(Exercises to complete):
A) Reproduce the article on housing word for word, everything from "By Stuart Barnett" down to "fed absolute belief.".
B) Write the next part of the article on housing, continuing on from its final sentence.

(Selection):
------------------------------------

By Stuart Barnett - posted Monday, 23 January 2012

For the property true believers it is always a good time to buy. Booming market: get in now before it is too late. Stagnant market: great opportunity to buy at a discount. Falling market: what a bargain!

Housing, it would seem, is not a place to live nor even an investment. No, it's a religion. Facts are curved, fitted, ignored, dismissed. Faith reigns supreme. All you have to do is believe and house prices will keep on rising.

Like religion, the protagonists are vociferous and dogmatic. Just check out the online comments under any article on housing on a major newspaper website and you'll see how fervently the views are held.


And, to be fair, it has not taken much of a leap of faith to be a believer. Before the GFC, house prices just kept rising, which only fed absolute belief.

If you didn't get in, then you either got left behind or had to leverage even further to the point where you were hocked to the hilt. Then the GFC hit and house prices started to come off the boil a little, until the Rudd government increased the First Home Owners Grant and reignited the market. Which did wonders for vendors, who were able to increase their asking price, and very little for first home buyers.

------------------------------------

(Extracted information):
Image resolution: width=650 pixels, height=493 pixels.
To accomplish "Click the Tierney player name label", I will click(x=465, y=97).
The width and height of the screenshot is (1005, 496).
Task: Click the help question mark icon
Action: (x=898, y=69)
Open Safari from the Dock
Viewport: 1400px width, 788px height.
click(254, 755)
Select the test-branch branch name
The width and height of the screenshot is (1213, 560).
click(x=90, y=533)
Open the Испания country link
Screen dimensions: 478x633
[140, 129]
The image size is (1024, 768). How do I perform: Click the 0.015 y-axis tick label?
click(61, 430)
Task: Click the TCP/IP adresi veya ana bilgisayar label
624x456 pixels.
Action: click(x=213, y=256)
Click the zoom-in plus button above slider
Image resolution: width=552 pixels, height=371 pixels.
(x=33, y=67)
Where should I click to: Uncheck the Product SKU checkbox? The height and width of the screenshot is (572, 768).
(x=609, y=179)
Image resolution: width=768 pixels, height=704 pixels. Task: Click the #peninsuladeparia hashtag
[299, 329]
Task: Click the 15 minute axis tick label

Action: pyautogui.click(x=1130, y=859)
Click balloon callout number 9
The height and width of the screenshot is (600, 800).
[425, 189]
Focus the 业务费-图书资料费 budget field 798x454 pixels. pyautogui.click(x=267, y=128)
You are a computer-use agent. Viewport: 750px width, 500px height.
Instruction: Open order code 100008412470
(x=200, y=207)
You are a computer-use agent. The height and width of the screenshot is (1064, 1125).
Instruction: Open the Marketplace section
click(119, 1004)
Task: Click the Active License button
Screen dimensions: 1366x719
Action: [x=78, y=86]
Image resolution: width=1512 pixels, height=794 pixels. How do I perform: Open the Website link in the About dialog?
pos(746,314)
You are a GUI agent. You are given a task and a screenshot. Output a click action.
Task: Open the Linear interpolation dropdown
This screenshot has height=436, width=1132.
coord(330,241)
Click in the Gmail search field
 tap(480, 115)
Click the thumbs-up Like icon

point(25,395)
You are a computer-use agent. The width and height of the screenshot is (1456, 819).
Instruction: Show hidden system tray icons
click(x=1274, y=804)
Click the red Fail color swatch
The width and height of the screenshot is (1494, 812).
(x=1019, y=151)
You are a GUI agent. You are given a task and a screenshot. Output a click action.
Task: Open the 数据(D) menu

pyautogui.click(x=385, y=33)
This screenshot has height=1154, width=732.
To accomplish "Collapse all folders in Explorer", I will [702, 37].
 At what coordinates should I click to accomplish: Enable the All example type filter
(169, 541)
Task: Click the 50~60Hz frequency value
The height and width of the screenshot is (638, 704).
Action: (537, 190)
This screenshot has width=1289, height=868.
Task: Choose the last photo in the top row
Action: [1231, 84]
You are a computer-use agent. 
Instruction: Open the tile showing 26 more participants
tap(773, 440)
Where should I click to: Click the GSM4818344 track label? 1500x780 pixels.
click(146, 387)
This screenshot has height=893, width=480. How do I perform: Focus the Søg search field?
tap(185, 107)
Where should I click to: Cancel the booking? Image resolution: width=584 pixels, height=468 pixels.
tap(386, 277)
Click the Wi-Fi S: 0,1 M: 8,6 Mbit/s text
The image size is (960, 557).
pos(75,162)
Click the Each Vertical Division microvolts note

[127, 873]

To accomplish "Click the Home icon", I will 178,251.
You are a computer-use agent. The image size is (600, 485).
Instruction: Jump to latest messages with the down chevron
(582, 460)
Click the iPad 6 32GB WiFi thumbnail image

------------------------------------

(Answers below):
A)
By Stuart Barnett - posted Monday, 23 January 2012

For the property true believers it is always a good time to buy. Booming market: get in now before it is too late. Stagnant market: great opportunity to buy at a discount. Falling market: what a bargain!

Housing, it would seem, is not a place to live nor even an investment. No, it's a religion. Facts are curved, fitted, ignored, dismissed. Faith reigns supreme. All you have to do is believe and house prices will keep on rising.

Like religion, the protagonists are vociferous and dogmatic. Just check out the online comments under any article on housing on a major newspaper website and you'll see how fervently the views are held.


And, to be fair, it has not taken much of a leap of faith to be a believer. Before the GFC, house prices just kept rising, which only fed absolute belief.

B)
Of course, getting those first home buyers on to the property ladder is a great thing if house prices just keep going up. But, like any boom in any market, the last entrants are the ones who get burnt. If you used the boost in the FHOG to buy a house in Brisbane then you'd have seen much of any benefit eroded by the decline in house prices (7 per cent for the year according to Australian Property Monitors). Some buyers might even find themselves in negative equity, where the mortgage value is more than the property value.

So where to now? Is this fall in house prices just a temporary setback, or are we seeing the bursting of a housing bubble that will result in a decade of sliding prices? Well, in short, believe what you want to believe. There's enough evidence out there to support whatever view you care for.

According to contrarian economist Professor Steve Keen, it was accelerating debt that drove house prices up and it is decelerating debt that is causing the fall.

Keen has argued the significance of private debt in the economy - something which mainstream economists largely ignore. In a recent post on his blog,, Keen reveals the debt to disposable income ratio for Australian households has been rising until recently. Now Australians are saving and paying off debt rather than spending and this has a negative impact on house prices.


The end result, Keen argues, is that house prices will fall 40 per cent over the next 10 or so years, or 5 per cent to 10 per cent for 2012.

All sounds a bit morbid? Don't worry, you only have to look at the recent offering from financial economist Chris Joye in Property Observer and you'll find a neat set of graphs and analysis arguing the exact opposite.

"Australian households actually have more income left over after purchasing the dwelling of their dreams and meeting their principal and interest repayments than any of their predecessors since our analysis begins in June 1985," Joye says.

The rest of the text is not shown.